■ **Source data**
——————————

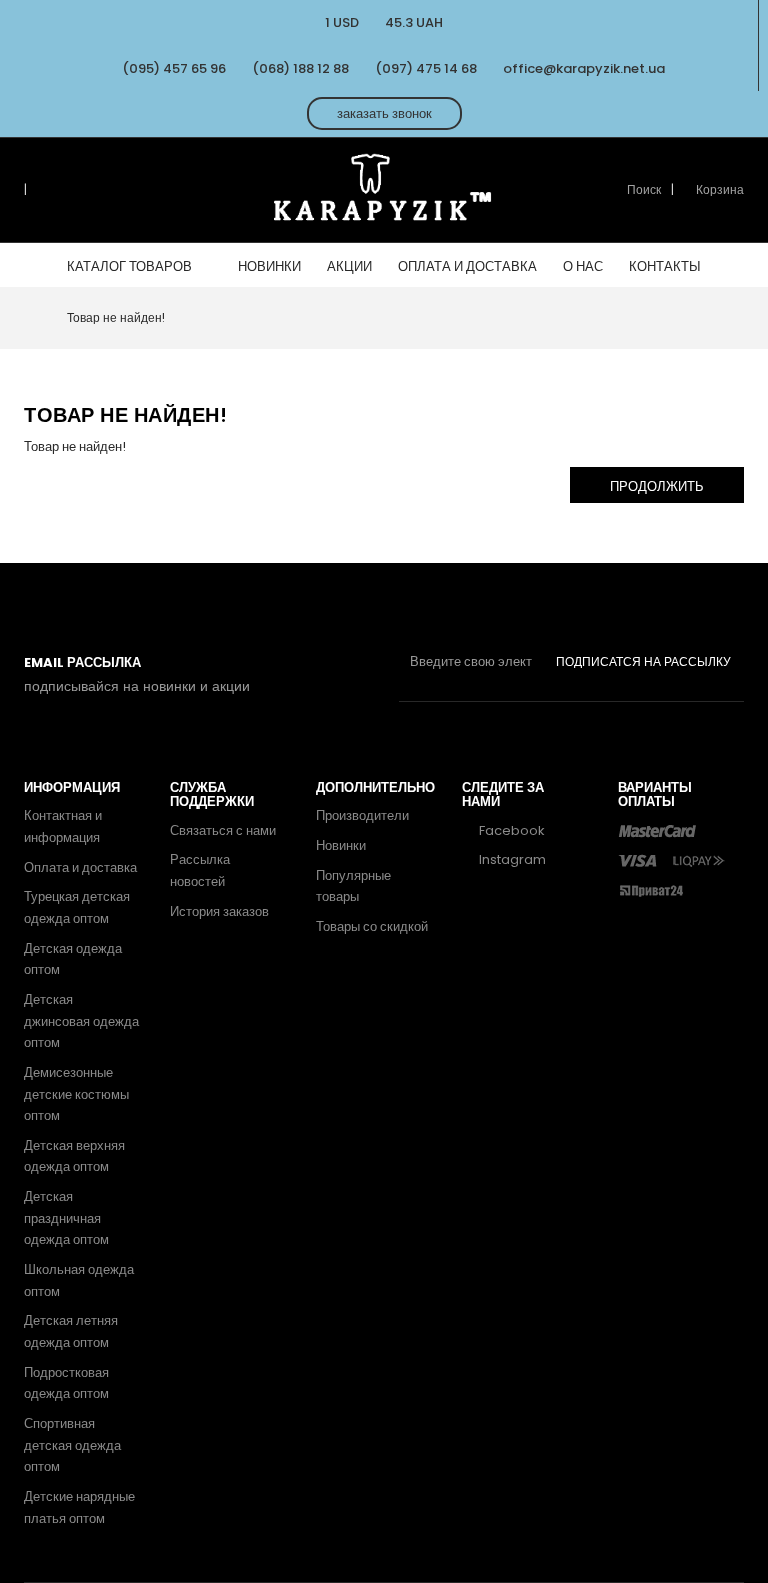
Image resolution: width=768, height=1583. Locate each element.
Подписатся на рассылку (643, 661)
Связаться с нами (223, 830)
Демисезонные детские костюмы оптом (76, 1094)
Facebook (510, 830)
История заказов (219, 911)
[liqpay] (699, 859)
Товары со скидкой (372, 926)
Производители (362, 815)
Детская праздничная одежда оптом (66, 1218)
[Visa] (637, 859)
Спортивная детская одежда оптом (72, 1445)
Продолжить (657, 486)
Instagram (511, 859)
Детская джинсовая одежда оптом (81, 1021)
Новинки (341, 845)
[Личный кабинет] (41, 190)
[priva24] (651, 889)
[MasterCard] (657, 830)
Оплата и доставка (80, 867)
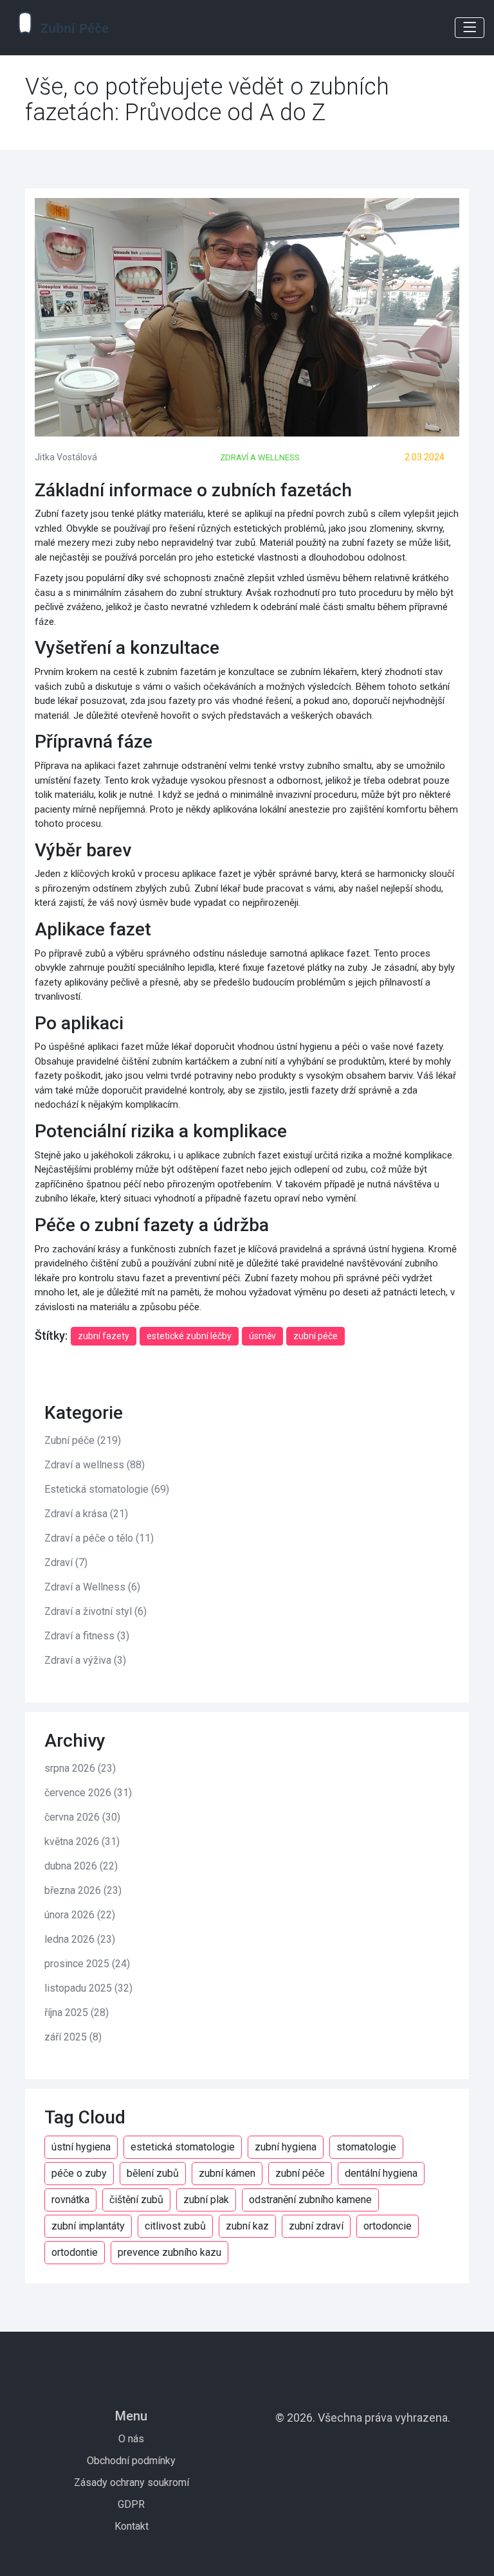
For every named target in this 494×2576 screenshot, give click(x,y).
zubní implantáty (88, 2226)
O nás (131, 2439)
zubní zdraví (316, 2226)
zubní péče (315, 1336)
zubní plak (206, 2199)
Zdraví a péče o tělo (99, 1538)
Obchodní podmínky (131, 2460)
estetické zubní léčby (189, 1336)
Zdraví (65, 1562)
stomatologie (366, 2147)
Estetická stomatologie (106, 1489)
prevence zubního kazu (169, 2252)
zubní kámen (227, 2173)
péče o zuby (79, 2173)
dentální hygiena (381, 2173)
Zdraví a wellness (260, 457)
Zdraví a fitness (86, 1636)
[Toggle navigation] (469, 27)
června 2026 (82, 1817)
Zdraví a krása (86, 1514)
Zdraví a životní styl (95, 1611)
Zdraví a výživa (85, 1660)
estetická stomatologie (183, 2147)
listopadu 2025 (88, 1988)
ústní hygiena (81, 2147)
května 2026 (82, 1841)
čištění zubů (136, 2199)
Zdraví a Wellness (92, 1587)
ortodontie (74, 2252)
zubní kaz (247, 2226)
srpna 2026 (80, 1768)
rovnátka (70, 2199)
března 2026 (83, 1890)
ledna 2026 (79, 1939)
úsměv (262, 1336)
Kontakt (131, 2526)
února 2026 (79, 1915)
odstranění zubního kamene (310, 2199)
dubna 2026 (81, 1866)
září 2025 (73, 2037)
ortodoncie (387, 2226)
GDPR (131, 2504)
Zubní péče (82, 1440)
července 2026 (88, 1793)
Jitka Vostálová (66, 457)
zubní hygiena (285, 2147)
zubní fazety (103, 1336)
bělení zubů (153, 2173)
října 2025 (76, 2012)
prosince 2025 (87, 1964)
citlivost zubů (175, 2226)
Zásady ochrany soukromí (131, 2482)
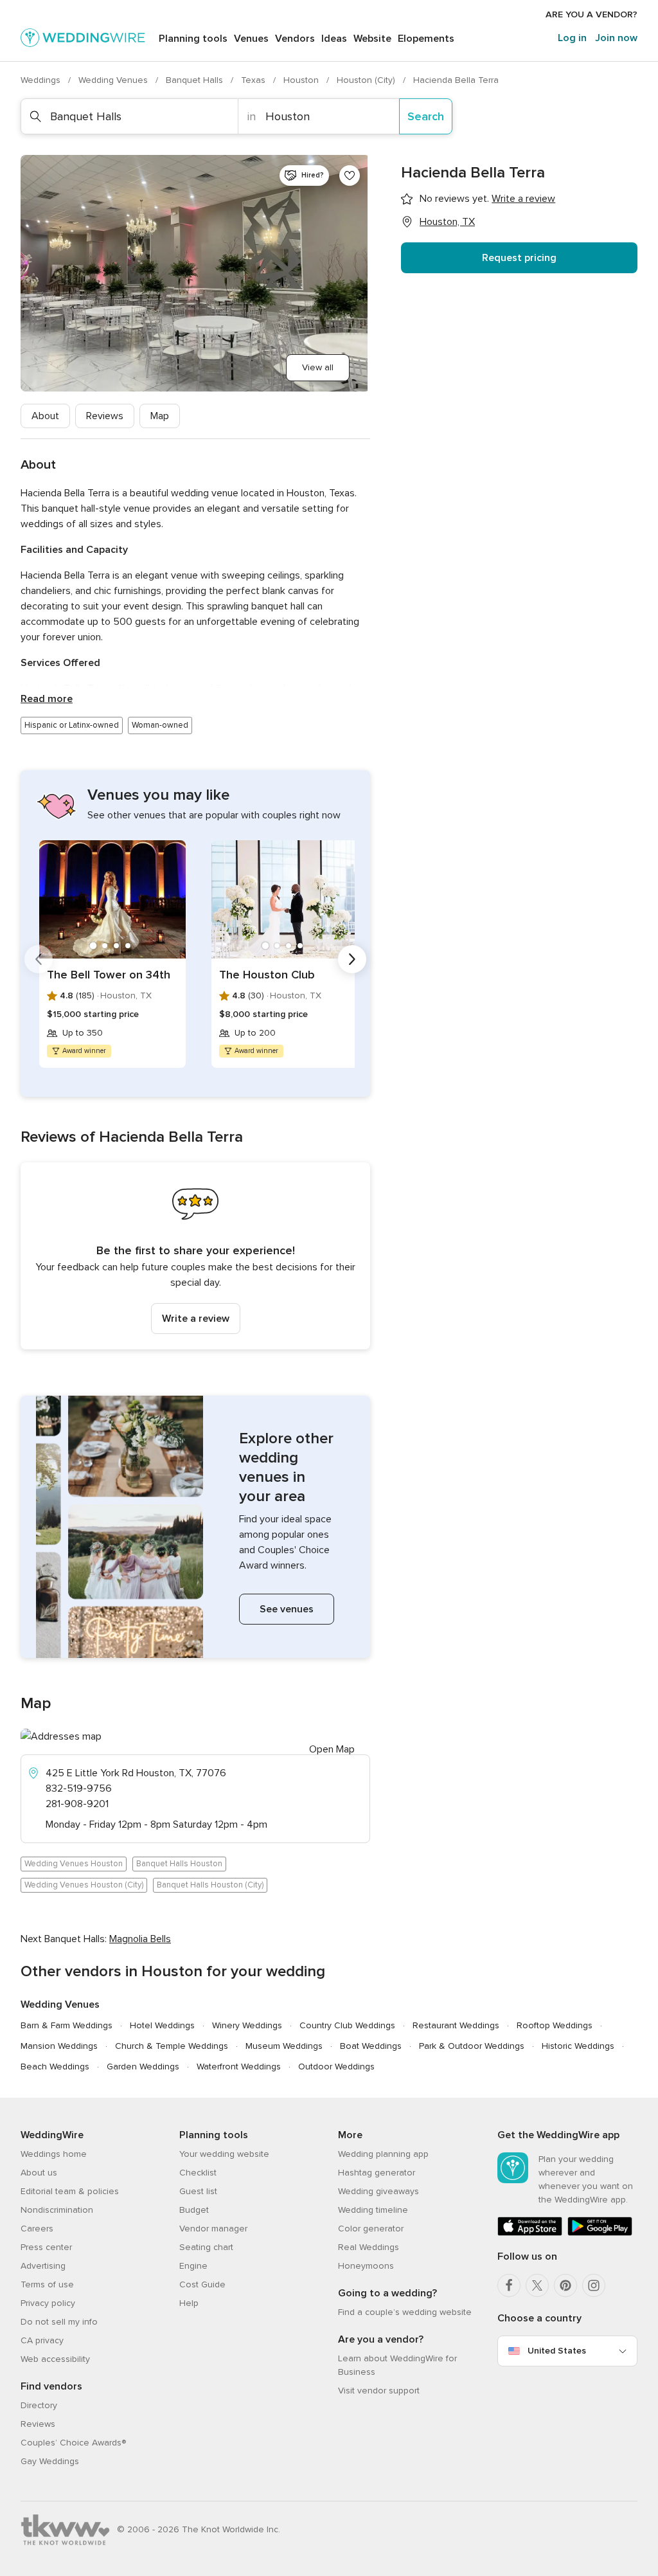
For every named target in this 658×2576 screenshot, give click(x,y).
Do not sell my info (59, 2321)
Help (189, 2303)
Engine (193, 2265)
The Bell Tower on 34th (108, 975)
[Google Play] (599, 2233)
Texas (254, 80)
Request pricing (519, 257)
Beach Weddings (55, 2066)
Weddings (42, 80)
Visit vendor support (379, 2390)
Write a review (195, 1318)
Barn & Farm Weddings (66, 2025)
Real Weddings (368, 2247)
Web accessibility (55, 2359)
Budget (194, 2209)
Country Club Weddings (347, 2025)
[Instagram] (593, 2285)
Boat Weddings (371, 2045)
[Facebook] (508, 2285)
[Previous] (38, 959)
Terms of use (47, 2284)
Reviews (104, 416)
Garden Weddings (143, 2066)
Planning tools (193, 38)
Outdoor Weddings (336, 2066)
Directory (39, 2405)
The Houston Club (267, 975)
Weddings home (54, 2153)
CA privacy (42, 2340)
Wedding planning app (383, 2153)
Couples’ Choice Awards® (73, 2442)
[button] (195, 1255)
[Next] (352, 959)
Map (159, 416)
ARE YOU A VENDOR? (591, 14)
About (45, 416)
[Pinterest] (565, 2285)
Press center (46, 2247)
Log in (572, 38)
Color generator (371, 2228)
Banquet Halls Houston (179, 1864)
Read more (47, 698)
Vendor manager (213, 2228)
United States (557, 2350)
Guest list (198, 2191)
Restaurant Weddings (456, 2025)
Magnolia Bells (140, 1938)
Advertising (43, 2265)
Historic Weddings (578, 2045)
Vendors (295, 38)
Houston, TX (447, 221)
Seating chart (206, 2247)
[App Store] (529, 2233)
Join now (616, 38)
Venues (251, 38)
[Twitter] (537, 2285)
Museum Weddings (284, 2045)
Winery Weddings (247, 2025)
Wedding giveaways (378, 2191)
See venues (287, 1609)
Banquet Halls (196, 80)
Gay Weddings (50, 2461)
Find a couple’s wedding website (405, 2312)
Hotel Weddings (162, 2025)
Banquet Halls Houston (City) (210, 1885)
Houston (302, 80)
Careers (37, 2228)
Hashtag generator (376, 2172)
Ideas (334, 38)
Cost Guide (202, 2284)
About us (39, 2172)
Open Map (332, 1749)
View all (317, 367)
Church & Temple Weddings (171, 2045)
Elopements (426, 38)
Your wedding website (224, 2153)
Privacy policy (48, 2303)
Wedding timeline (373, 2209)
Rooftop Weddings (554, 2025)
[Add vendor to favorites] (349, 175)
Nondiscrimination (57, 2209)
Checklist (198, 2172)
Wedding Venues (114, 80)
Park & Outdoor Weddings (471, 2045)
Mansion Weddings (59, 2045)
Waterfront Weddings (239, 2066)
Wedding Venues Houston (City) (83, 1885)
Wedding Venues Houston (73, 1864)
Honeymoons (366, 2265)
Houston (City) (367, 80)
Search (425, 116)
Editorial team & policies (70, 2191)
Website (372, 38)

——————————

Once the line with "Guest list (198, 2191)" is found in the records above, print exactly that line and every line after it through the line with "[Add vendor to favorites] (349, 175)".

Guest list (198, 2191)
Restaurant Weddings (456, 2025)
Magnolia Bells (140, 1938)
Advertising (43, 2265)
Historic Weddings (578, 2045)
Vendors (295, 38)
Houston, TX (447, 221)
Seating chart (206, 2247)
[App Store] (529, 2233)
Join now (616, 38)
Venues (251, 38)
[Twitter] (537, 2285)
Museum Weddings (284, 2045)
Winery Weddings (247, 2025)
Wedding giveaways (378, 2191)
See venues (287, 1609)
Banquet Halls (196, 80)
Gay Weddings (50, 2461)
Find a couple’s wedding website (405, 2312)
Hotel Weddings (162, 2025)
Banquet Halls Houston (City) (210, 1885)
Houston (302, 80)
Careers (37, 2228)
Hashtag generator (376, 2172)
Ideas (334, 38)
Cost Guide (202, 2284)
About us (39, 2172)
Open Map (332, 1749)
View all (317, 367)
Church & Temple Weddings (171, 2045)
Elopements (426, 38)
Your wedding website (224, 2153)
Privacy policy (48, 2303)
Wedding timeline (373, 2209)
Rooftop Weddings (554, 2025)
[Add vendor to favorites] (349, 175)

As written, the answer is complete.